# joseph r cottontail--



## jamesedwardwaller (Feb 4, 2013)

i am unable to post much as i donot want to relive the event of--1-19-2013,,at 230 pm my little guy passed,,he was born 4-14-2006 about 6 yr.9 months old,,--he was/is my everything living with me in a special designed bedroom just for him--i think of him very often and still have his remains with me very close on his pillow where he passed--there is very little solice and i made a promise after my heart attack 3-26-2011 ,to outlive all my critters no matter how painful,,--i must prevail--sincerely james waller-:rip::running bunny:clover::innocent


----------



## whitelop (Feb 4, 2013)

I'm so sorry for your loss. :rainbow:


----------



## Blue eyes (Feb 4, 2013)

So sorry to hear. :feelbetter:


----------



## HEM (Feb 4, 2013)

We are so sorry for your loss
Hopefully the memories of the 6+ years will help heal
Binky free


----------



## Kipcha (Feb 4, 2013)

Sorry for your loss...


----------



## Moochyesh (Feb 4, 2013)

So sorry, It sounds like he had a amazing life with you!


----------



## Nancy McClelland (Feb 4, 2013)

We're so sorry for your loss. Ours are all getting to be elder buns, so we know they won't be with us for much longer but the thought of being without them is just devastating. Feel for you. Rest in peace little man, you're loved and missed greatly.


----------



## jamesedwardwaller (Feb 5, 2013)
※ ※ ※
▶ **Task set**:
[A] Update the memorial thread between "## HEM (Feb" and "for your loss...", inclusive, replacing "memories" with "recollections".
[B] According to the memorial thread, on what date was the original poster's little guy born?
[C] Proceed with the memorial thread from the point at which it stops.
The data after this point is not needed.

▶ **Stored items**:
※ ※ ※
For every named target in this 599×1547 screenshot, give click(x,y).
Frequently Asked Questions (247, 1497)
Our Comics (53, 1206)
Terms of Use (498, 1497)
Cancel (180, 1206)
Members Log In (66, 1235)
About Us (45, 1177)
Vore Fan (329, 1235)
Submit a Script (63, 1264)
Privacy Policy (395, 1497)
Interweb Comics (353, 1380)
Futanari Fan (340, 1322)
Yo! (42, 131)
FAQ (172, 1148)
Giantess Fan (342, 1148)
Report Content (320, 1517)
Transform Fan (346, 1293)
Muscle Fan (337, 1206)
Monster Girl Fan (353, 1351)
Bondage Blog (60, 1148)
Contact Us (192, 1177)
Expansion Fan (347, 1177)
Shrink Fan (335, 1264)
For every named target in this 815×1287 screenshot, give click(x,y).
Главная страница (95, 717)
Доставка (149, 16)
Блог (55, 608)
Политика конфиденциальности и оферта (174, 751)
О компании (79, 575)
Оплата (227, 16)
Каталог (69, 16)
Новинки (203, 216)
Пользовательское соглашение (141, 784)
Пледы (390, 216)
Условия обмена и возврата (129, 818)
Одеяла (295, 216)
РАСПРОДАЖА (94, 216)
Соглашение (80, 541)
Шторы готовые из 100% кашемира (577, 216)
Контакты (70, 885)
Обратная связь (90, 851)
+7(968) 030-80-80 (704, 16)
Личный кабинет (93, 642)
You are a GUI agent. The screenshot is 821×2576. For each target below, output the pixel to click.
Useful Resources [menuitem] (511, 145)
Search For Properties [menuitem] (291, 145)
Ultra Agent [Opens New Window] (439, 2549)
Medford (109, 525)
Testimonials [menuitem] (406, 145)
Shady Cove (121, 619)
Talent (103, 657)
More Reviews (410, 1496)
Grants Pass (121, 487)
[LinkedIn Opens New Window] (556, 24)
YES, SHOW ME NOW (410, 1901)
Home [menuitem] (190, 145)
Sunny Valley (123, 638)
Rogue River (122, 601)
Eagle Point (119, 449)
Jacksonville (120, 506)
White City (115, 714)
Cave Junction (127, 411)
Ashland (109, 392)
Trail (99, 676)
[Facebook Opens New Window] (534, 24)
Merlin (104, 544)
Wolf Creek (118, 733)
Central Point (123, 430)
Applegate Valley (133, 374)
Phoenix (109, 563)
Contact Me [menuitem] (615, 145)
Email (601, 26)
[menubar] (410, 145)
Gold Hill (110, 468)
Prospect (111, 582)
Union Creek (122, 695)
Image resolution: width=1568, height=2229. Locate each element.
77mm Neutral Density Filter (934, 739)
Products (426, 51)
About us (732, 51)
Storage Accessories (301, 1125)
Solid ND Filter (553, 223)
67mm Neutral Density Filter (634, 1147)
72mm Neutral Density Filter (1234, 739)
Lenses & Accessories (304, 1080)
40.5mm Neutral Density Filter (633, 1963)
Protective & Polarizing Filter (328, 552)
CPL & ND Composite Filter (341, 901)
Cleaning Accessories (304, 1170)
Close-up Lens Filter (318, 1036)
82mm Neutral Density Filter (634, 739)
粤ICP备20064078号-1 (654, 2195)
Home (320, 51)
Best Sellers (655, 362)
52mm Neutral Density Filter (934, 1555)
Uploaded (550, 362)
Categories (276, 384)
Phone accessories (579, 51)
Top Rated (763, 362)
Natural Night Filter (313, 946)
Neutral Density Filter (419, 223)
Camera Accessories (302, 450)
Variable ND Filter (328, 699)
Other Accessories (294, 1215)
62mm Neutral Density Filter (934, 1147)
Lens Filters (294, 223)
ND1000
※ ※ ※
▶ **Results**:
[A]
## HEM (Feb 4, 2013)

We are so sorry for your loss
Hopefully the recollections of the 6+ years will help heal
Binky free


----------



## Kipcha (Feb 4, 2013)

Sorry for your loss...

[B] 4-14-2006

[C]
thank you for even looking/reading these memorials,as i find it very difficult ,--:bigtears:jojobeez-(alias) joseph-r-cotton tail shall remain as my main picture in my avatar-(heading),-answering some questions people have concerning rabbits offers some support/solice,,-i applaud all people who find themselves engaged with wildlife--i believe it to be very fulfilling..--thanks all --sincerely james waller--:brown-bunny


----------



## Ape337 (Feb 5, 2013)

Binky free little one ray:


----------



## agnesthelion (Feb 5, 2013)

Oh goodness I'm so sorry to hear of your loss  it is never easy. Binky free lil Joseph r cottontail!


----------



## tonyshuman (Feb 5, 2013)

I'm so sorry, James. Joseph was a special little guy. He had a wonderful, long life for a cottontail.


----------



## Sweetie (Feb 8, 2013)

james waller said:


> i am unable to post much as i donot want to relive the event of--1-19-2013,,at 230 pm my little guy passed,,he was born 4-14-2006 about 6 yr.9 months old,,--he was/is my everything living with me in a special designed bedroom just for him--i think of him very often and still have his remains with me very close on his pillow where he passed--there is very little solice and i made a promise after my heart attack 3-26-2011 ,to outlive all my critters no matter how painful,,--i must prevail--sincerely james waller-:rip::running bunny:clover::innocent


 
I just saw this. I am so sorry for your loss. It is always hard to lose a beloved pet. May you find comfort in knowing that he is no longer in pain and he is looking down upon you making sure you are doing okay.


----------



## Ilovemyrabbit (Feb 8, 2013)

I'm so sorry for your loss RIP sweet Joseph r cottontail.


----------



## Deliciosa (Feb 8, 2013)

I'm so sorry James.  It's clear that you loved your little one very much and gave him a great life.
Be strong & think of the good memories you shared together.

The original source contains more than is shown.